Question: Les relations syro-turques traversent une crise sans précédent. Pensez-vous que la Turquie pourrait s’engager dans une confrontation avec le régime syrien si la provocation syrienne près de la frontière se poursuit ?
Réponse de Khaddam : Le gouvernement turc a adopté plusieurs positions importantes très appréciées par les Syriens, tandis que les gouvernements arabes restent silencieux. Cependant, je crois qu’un affrontement entre la Turquie et le régime syrien n’aura lieu que dans deux scénarios : si le régime attaque les réfugiés syriens sur le territoire turc ou si la communauté internationale décide de protéger le peuple syrien et de lui permettre de réaliser ses aspirations. Dans de tels cas, compte tenu de la position régionale et internationale de la Turquie, j'espère que la Turquie deviendra un partenaire dans la mise en œuvre des résolutions internationales.
Question : L’Iran restera-t-il passif si la Turquie intervient militairement en Syrie ? Comment interprétez-vous les déclarations faites par les responsables du Hezbollah concernant leur réponse à une éventuelle action militaire contre le régime syrien ?
Réponse de Khaddam : L'Iran est profondément préoccupé par le sort du régime syrien. Les dirigeants iraniens comprennent que la chute du régime aurait des conséquences désastreuses, dans la mesure où la Syrie est un allié clé qui a aidé l’Iran à dominer le Liban. La chute du régime entraînerait un changement significatif dans l’équation existante au Liban, conduisant à un déclin de l’influence du Hezbollah. Perdre la Syrie signifierait perdre une base stratégique essentielle sur la côte méditerranéenne et aux frontières de la Palestine. Même si l’Iran a apporté son soutien à Bachar Al-Assad, il ne s’engagera pas dans une guerre à part entière en son nom, car il reconnaît les graves conséquences d’une telle implication. Depuis la guerre Iran-Irak, l’Iran a évité les affrontements militaires directs et s’est plutôt appuyé sur ses partisans dans les mondes arabe et islamique pour promouvoir ses intérêts. La déclaration du Hezbollah reflète sa peur, car il comprend que mettre en péril la sécurité de la Syrie n'est pas la même chose que mettre en péril la sécurité de Beyrouth.

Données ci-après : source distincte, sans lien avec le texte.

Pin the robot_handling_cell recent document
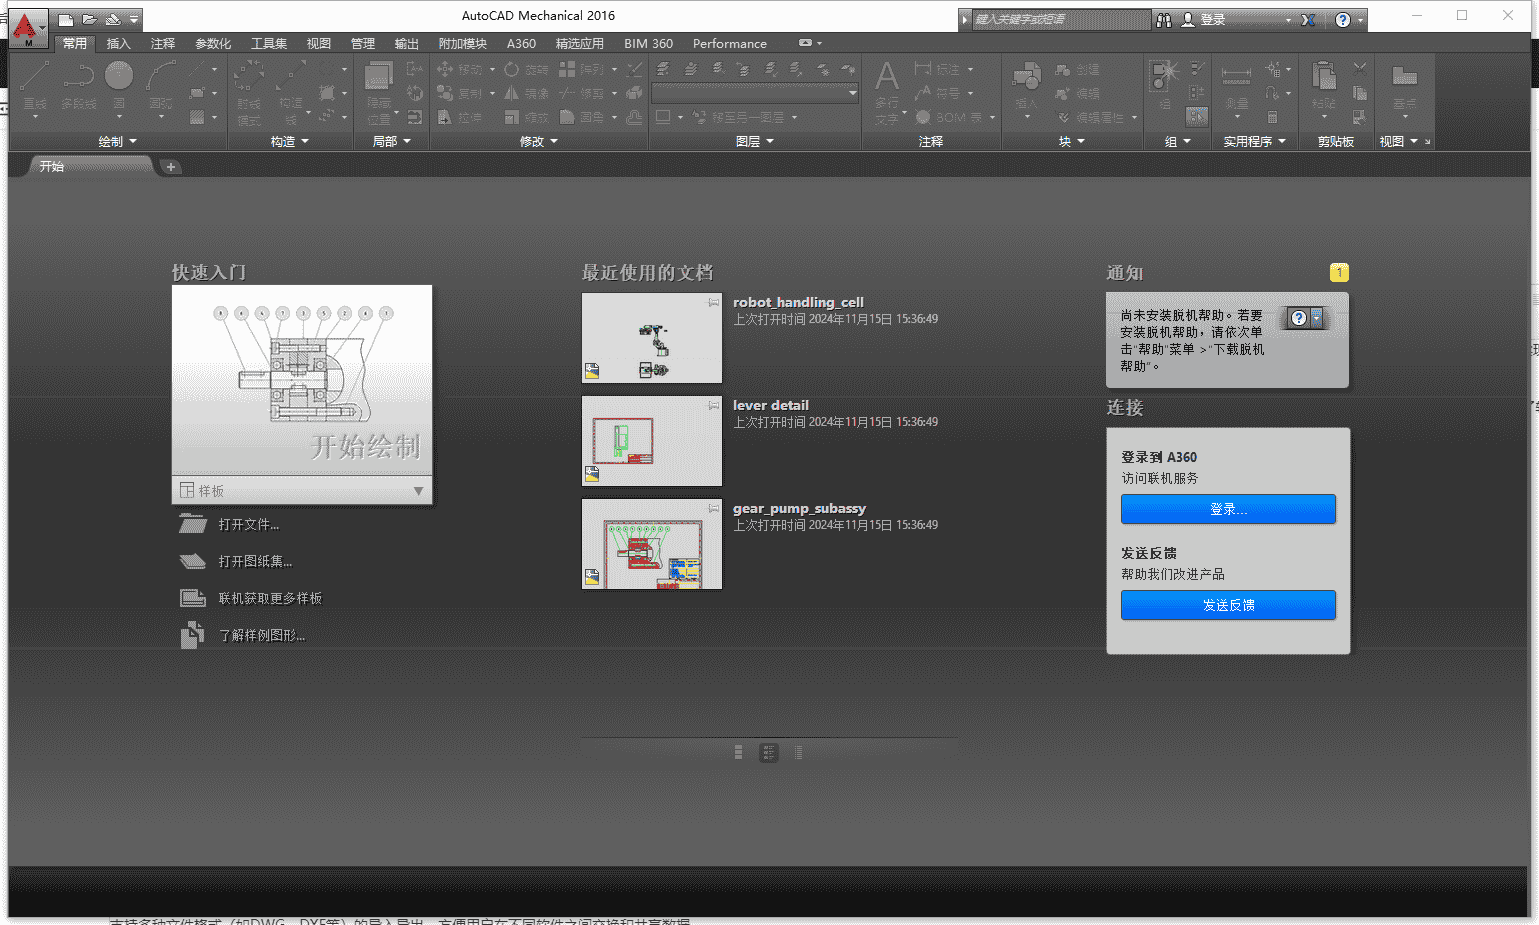The width and height of the screenshot is (1539, 925). tap(714, 302)
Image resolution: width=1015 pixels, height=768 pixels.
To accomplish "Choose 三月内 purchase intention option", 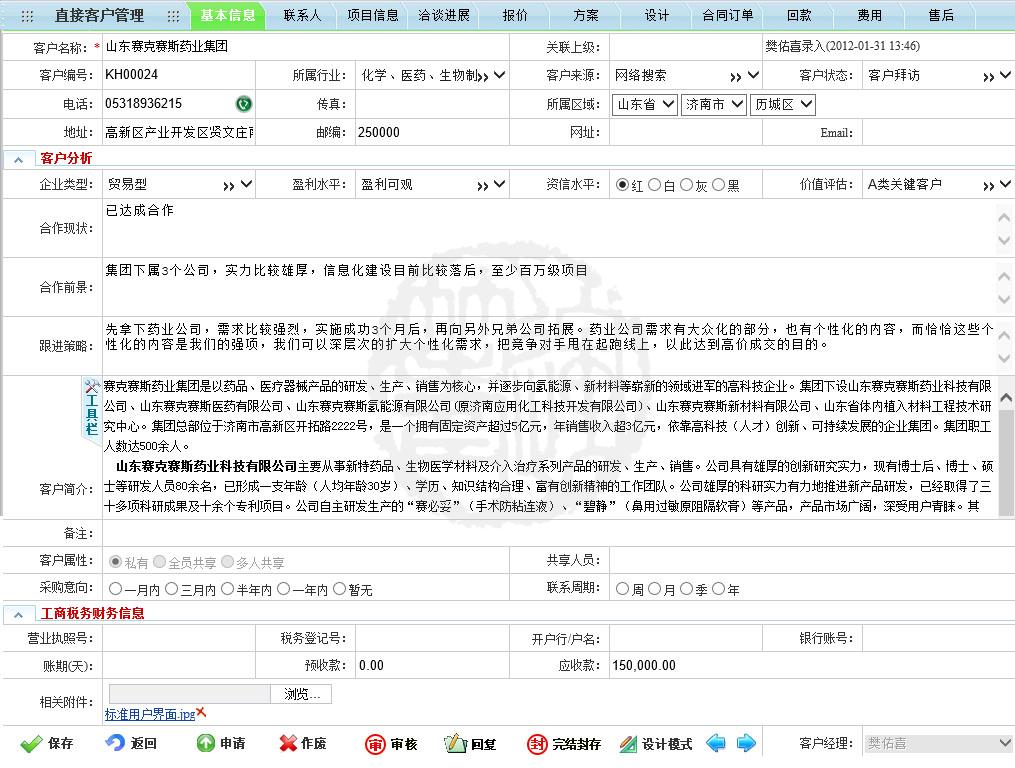I will 172,589.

Question: L'opposition syrienne, tant à l'intérieur qu'à l'extérieur du pays, a toujours rejeté toute intervention étrangère en Syrie. Comment expliquez-vous cette position, et qui peut protéger les civils face au régime ?

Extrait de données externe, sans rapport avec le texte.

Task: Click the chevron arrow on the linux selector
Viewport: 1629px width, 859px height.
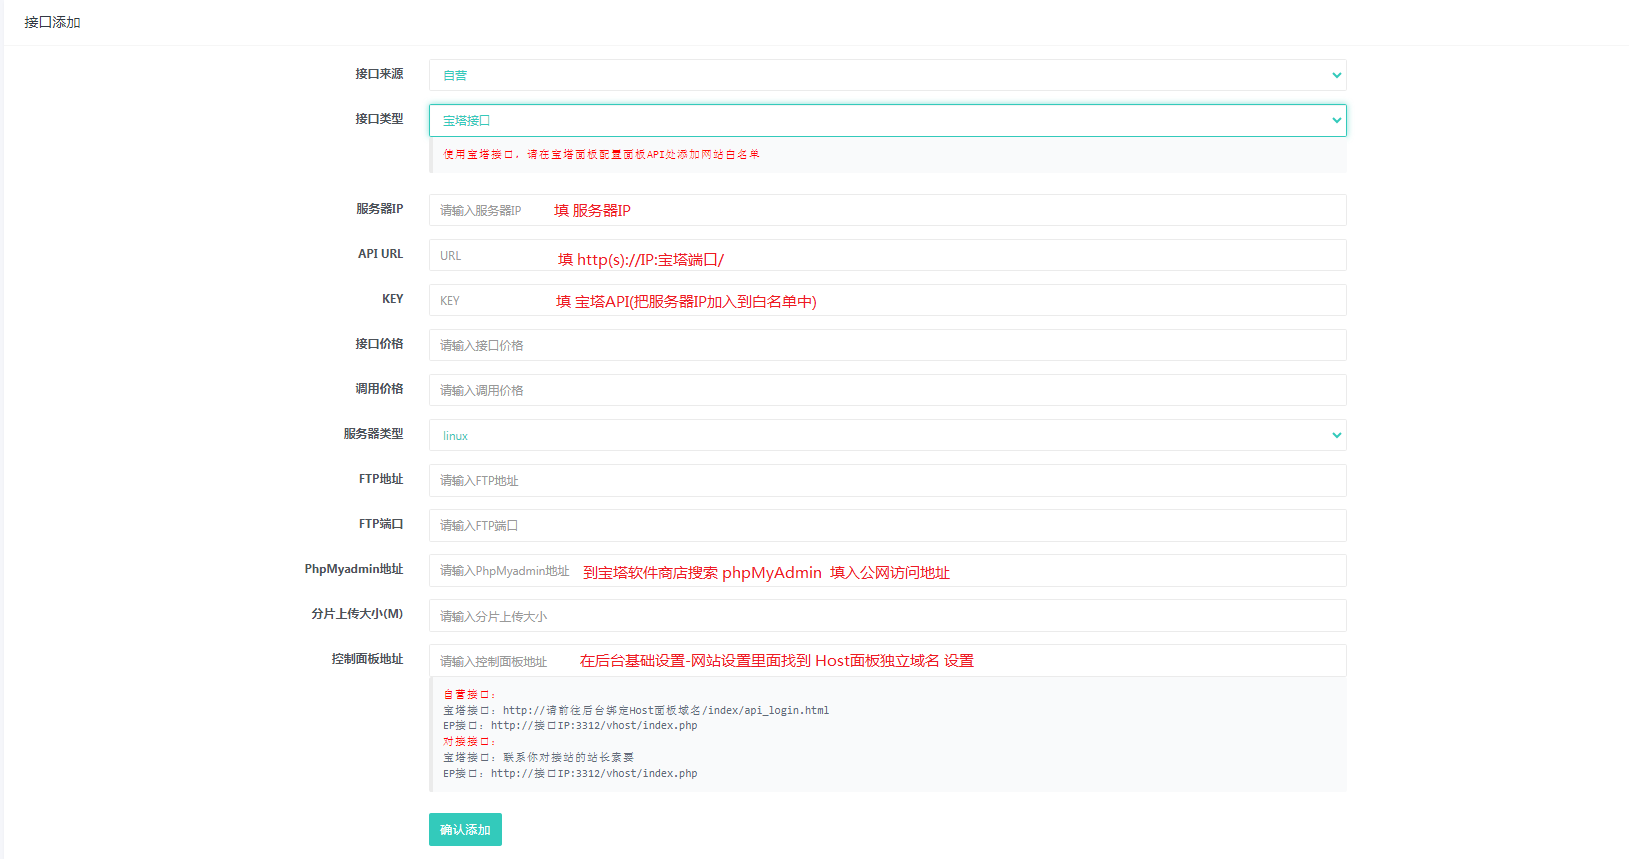Action: 1336,435
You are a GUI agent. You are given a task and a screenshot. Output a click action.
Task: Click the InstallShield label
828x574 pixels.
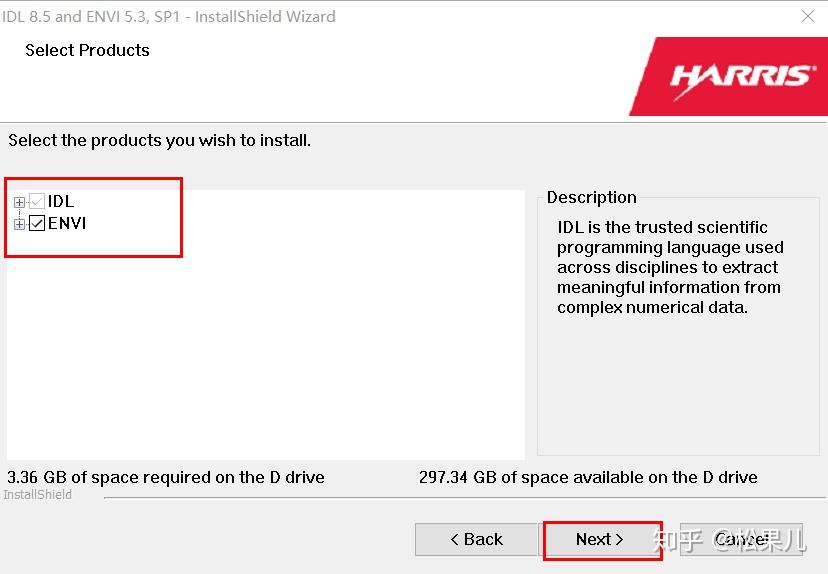click(x=38, y=494)
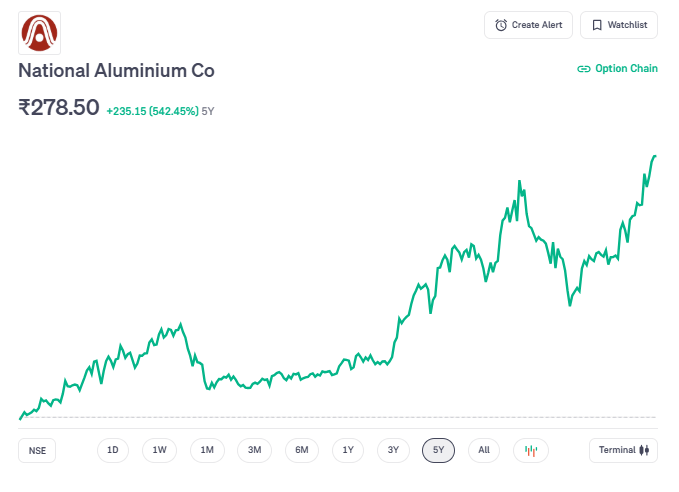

Réponse de Khaddam : Le régime a propagé le slogan de non-intervention comme moyen de se protéger, et malheureusement, de nombreux opposants sont tombés dans ce piège. L’intervention étrangère motivée par des motifs coloniaux est inacceptable en toutes circonstances. Cependant, l’intervention de la communauté internationale conformément à la Charte des Nations Unies et à la Déclaration universelle des droits de l’homme est une tout autre affaire. Je peux confirmer que la grande majorité des Syriens recherchent l’intervention de la communauté internationale, car la persistance de la situation actuelle entraînera un environnement dangereux qui poussera beaucoup d’entre eux vers l’extrémisme. Cela présente des risques pour la Syrie, car nous devons tenir compte de l’ampleur des effusions de sang et des destructions qui en découleraient. Il est donc crucial d’imaginer les conséquences potentielles et de rechercher la protection des civils par une action internationale appropriée.